Given how the President had vowed to keep what is good and what works from the previous administration, Diño has also instituted a travel grants program for FDCP like it is “new.” In fact, it is not. The FDCP has been assisting films and filmmakers in traveling to film festivals through the years, even sponsoring whole contingents in cooperation with other government offices. Cases in point: 2016’s “Hele sa Hiwagang Hapis” for the 66th Berlin International Film Festival, and 2013’s Cannes Film Festival Filipino contingent that included two films in competition, one film for the Director’s Fortnight, and three short films. (FDCP website)
The only difference is that the Diño travel grant program does not care for neither a set of requirements nor credentials in giving out public funds for film contingents. The only difference is that instead of actually creating standards for choosing which films and cultural workers to fund, it will spend public funds on anyone at all, as long as it’s only for two festivals a year, never mind that some people might deserve to travel more than most, and a film might win across more than two festivals at any given time. Never mind film quality or relevance or importance.
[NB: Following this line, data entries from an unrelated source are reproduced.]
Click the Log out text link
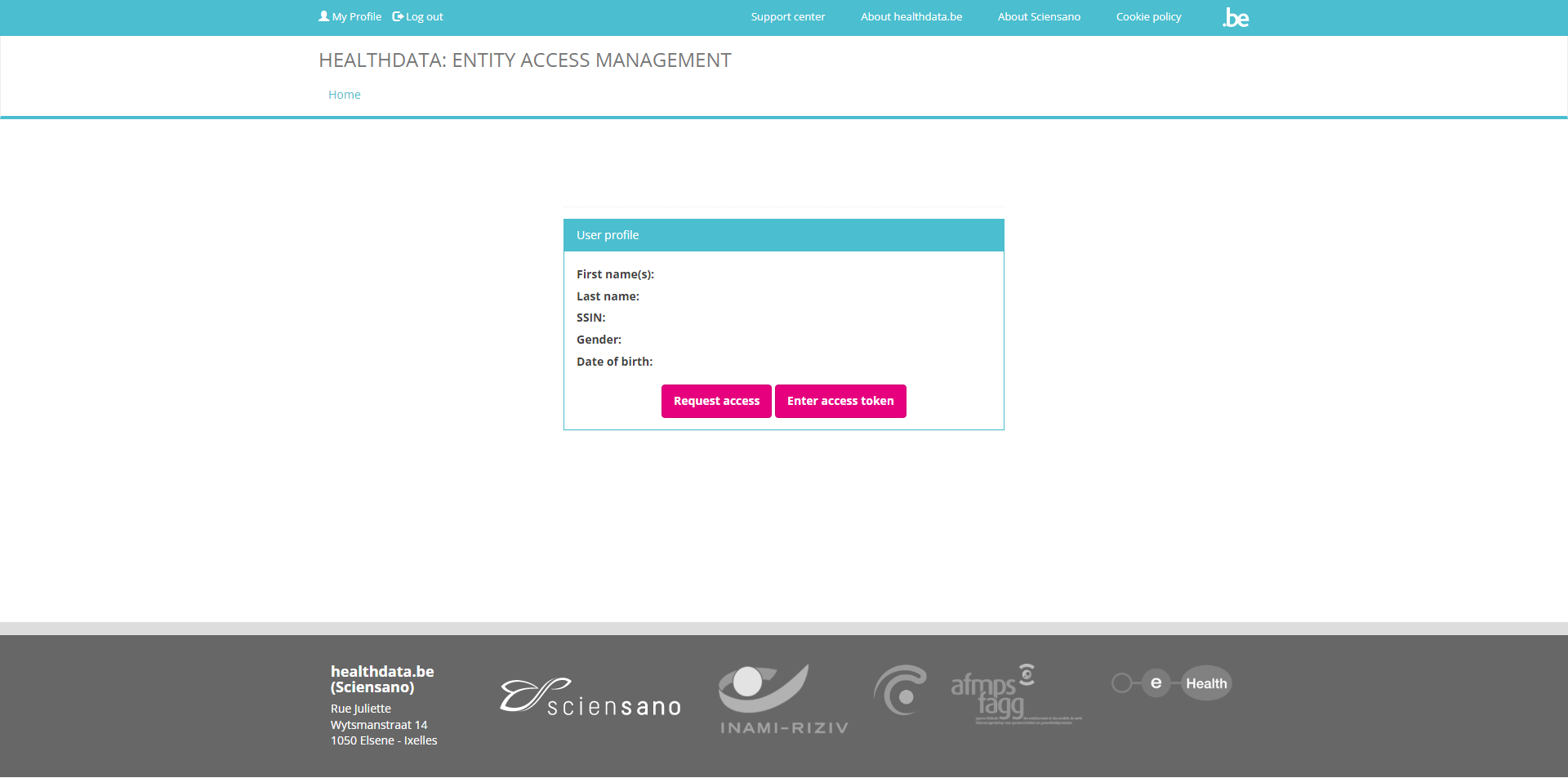 [425, 17]
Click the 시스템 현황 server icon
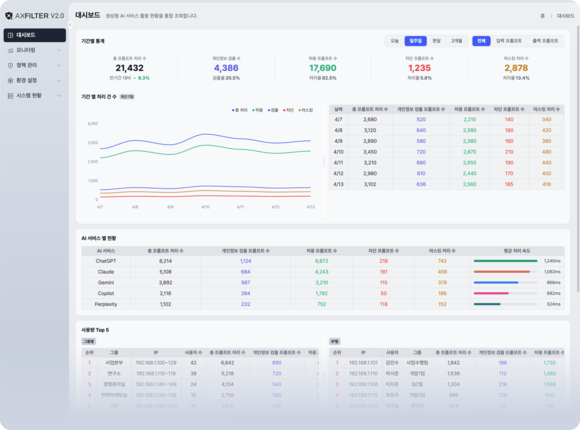 (x=10, y=95)
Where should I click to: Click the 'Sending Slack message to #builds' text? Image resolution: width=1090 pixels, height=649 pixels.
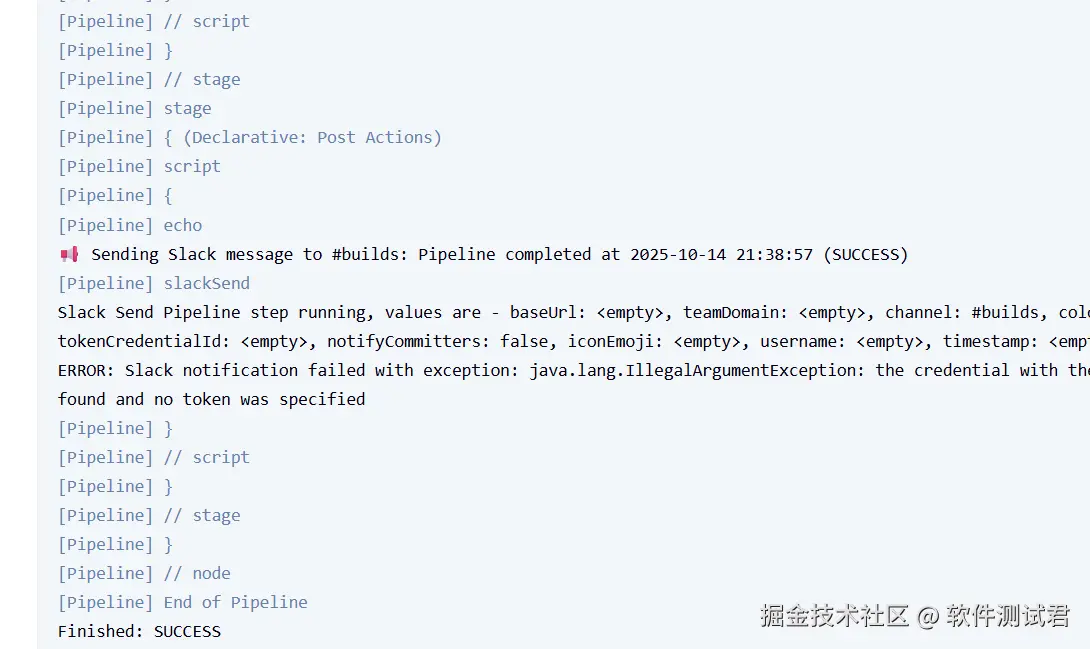[249, 254]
And finally, given the President’s strong stand on transparency and freedom of information, it’s been three weeks and counting since the arts and culture development summit meeting that purportedly speaks for all cultural workers. None of the proposals for the different sectors have been released to the public.
Here lies this government’s problem: While the President stands for the change that he promised, his people, the President’s men and women in government, are treating their positions like they’re on daang matuwid. And it is this kind of Liberal Party moves within the current government that does not bode well for nation, or for President Duterte.